Photo by Andrew Thomas Lee
“The most important thing to highlight however, is that natural wine expands the flavor spectrum.”

When commercial winemakers control the winemaking process  from Point A to Point B, they're ultimately controlling the end flavor profile. For a conventional winemaker, a wine should consist of fruit, oak flavors, alcohol, and that transition from grape to wine should not be apparent in the finished wine. While natural winemakers have fruit and occasionally even oak in our wines, they’d argue that if the imprint of fermentation is apparent in the finished wine, that's okay. In fact, it’s actually a good thing. Deciding to work with nature in the vineyard and cellar can create more interesting flavors and more delicious wines in the long run. 
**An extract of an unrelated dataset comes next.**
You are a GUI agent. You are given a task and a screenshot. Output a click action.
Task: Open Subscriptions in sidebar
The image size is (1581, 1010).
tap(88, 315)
The American palate is changing. We’re deciding that dry-aged grass fed beef belongs alongside the softer flavors of grain fed beef. Spicy arugula and bitter mustard greens belong in the salad just as much as the iceberg lettuce. I think these sort of flavor analogies can be drawn no matter what culture you're coming from and I argue that wine should be given the same open-mindedness that ultimately expands our world and our experience of pleasure.

 
 

This series introduces the ways we work with nature in an effort to help course-correct the California wine industry and make meaningful contributions to the broader movement toward transparency and equity in our food system. It is adapted from Martha’s talk From Grape to Glass: Exploring Natural Wine at Bloom San Francisco 2017.